“Reason to believe” under Gant is less than probable cause. United States v. Turner, 2024 U.S. App. LEXIS 30565 (4th Cir. Dec. 4, 2024):
Neither the Supreme Court nor this court has articulated the precise quantum of proof necessary to satisfy Gant’s “reasonable to believe” standard. But as the district court observed, our cases “indicate that [‘reasonable to believe’] is a less demanding standard than probable cause.” Turner, 2021 U.S. Dist. LEXIS 112186, 2021 WL 2435609, at *3. We made that point most clearly in United States v. Baker, 719 F.3d 313 (4th Cir. 2013), contrasting the Gant search-incident-to-arrest exception with the automobile exception. The automobile exception, we explained, is in some ways the broader of the two, allowing police officers to “search a vehicle for evidence of any crime, not just the crime of arrest” as permitted by Gant. Id. at 319. But there is a catch: Under the automobile exception, police may search only “on a showing of probable cause,” rather than the “mere reasonable belief” that will justify a search incident to arrest under Gant. Id. (emphasis added); see also United States v. Davis, 997 F.3d 191, 201-02 (4th Cir. 2021) (considering the Gant “reasonable to believe” standard after first finding an absence of probable cause under the automobile exception). Our precedent may not conclusively define Gant’s “reasonable to believe” standard, in other words, but it does treat that standard as requiring something less than probable cause.

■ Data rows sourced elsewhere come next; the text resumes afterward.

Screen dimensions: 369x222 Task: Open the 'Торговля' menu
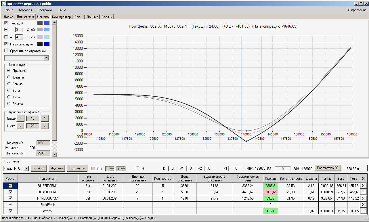click(x=25, y=10)
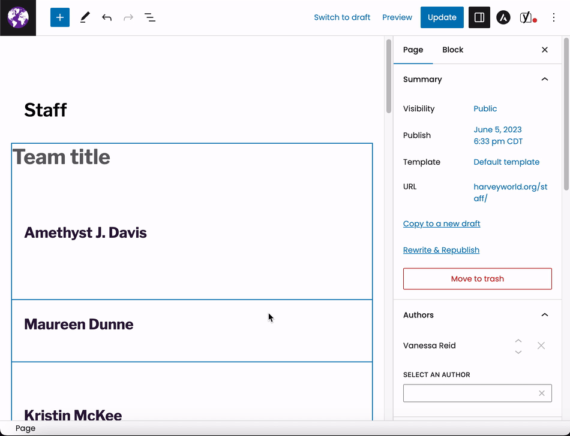Close the settings sidebar with X

pyautogui.click(x=545, y=50)
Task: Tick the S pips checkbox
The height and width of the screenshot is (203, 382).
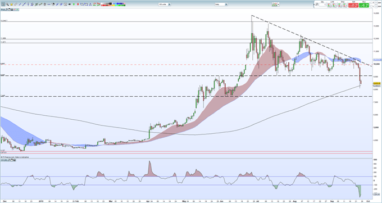Action: [371, 3]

Like the district court, we think that is the most sensible reading of Gant. Most obviously, if the Supreme Court in Gant had intended to set the bar at probable cause, then it could have just said so; “probable cause” is an often used and well-understood Fourth Amendment term of art, and its absence from Gant’s search-incident-to-arrest analysis is conspicuous. United States v. Edwards, 769 F.3d 509, 514 (7th Cir. 2014) (Gant Court’s “choice of phrasing” suggests a standard “less demanding” than probable cause); see Wynne v. Town of Great Falls, South Carolina, 376 F.3d 292, 298 n.3 (4th Cir. 2004) (“[C]arefully considered language of the Supreme Court … generally must be treated as authoritative.”). Moreover, Gant permits a vehicular search incident to arrest when it is “reasonable to believe evidence relevant to the crime of arrest might be found in the vehicle.” Baker, 719 F.3d at 317 (quoting Gant, 555 U.S. at 343) (emphasis added). While that formulation is not used consistently throughout the opinion, see Gant, 555 U.S. at 351, its prominence further suggests that the Gant Court had in mind a level of suspicion lower than probable cause. Cf., e.g., Illinois v. Gates, 462 U.S. 213, 238, 103 S. Ct. 2317, 76 L. Ed. 2d 527 (1983) (defining probable cause as “a fair probability that contraband or evidence of a crime will be found in a particular place” (emphasis added)).
Finally, there is a more practical point. As the district court explained, see Turner, 2021 U.S. Dist. LEXIS 112186, 2021 WL 2435609, at *3 n.2, because the automobile exception allows for a warrantless search of a vehicle for any contraband or evidence on a showing of probable cause, reading Gant also to require probable cause would render its search-incident-to-arrest exception largely redundant. That result would be especially odd because Gant is at pains to distinguish the two doctrines. Gant, 556 U.S. at 347; see United States v. Vinton, 594 F.3d 14, 25, 389 U.S. App. D.C. 199 (D.C. Cir. 2010) (“Presumably, the ‘reasonable to believe’ standard requires less than probable cause, because otherwise Gant’s evidentiary rationale would merely duplicate the ‘automobile exception,’ which the Court specifically identified as a distinct exception to the warrant requirement.”).
For all these reasons, we agree with the district court that Gant’s “reasonable to believe” standard can be satisfied with something less than probable cause. That conclusion aligns with the approach taken by our own precedent and with the views expressed by our sister circuits, see Edwards, 769 F.3d at 514; United States v. Rodgers, 656 F.3d 1023, 1028 n.5 (9th Cir. 2011); Vinton, 594 F.3d at 25, and we think it is most faithful to the Supreme Court’s opinion in Gant.
2.
We need go no further today in explicating Gant’s “reasonable to believe” standard – considering, for instance, how it relates to the “reasonable suspicion” standard associated with Terry v. Ohio, 392 U.S. 1, 88 S. Ct. 1868, 20 L. Ed. 2d 889 (1968). Cf. Vinton, 59 F.3d at 25 (comparing Gant’s “reasonable to believe” standard to the “reasonable suspicion” standard); Brinkley, 980 F.3d at 395-96 (Richardson, J., dissenting) (discussing Supreme Court’s use of “reasonable suspicion,” “reasonable belief,” and “reason to believe” in Terry and other contexts). That is because we agree with the district court in a second respect: Whatever the precise contours of Gant’s “reasonable to believe” standard, that standard is met here.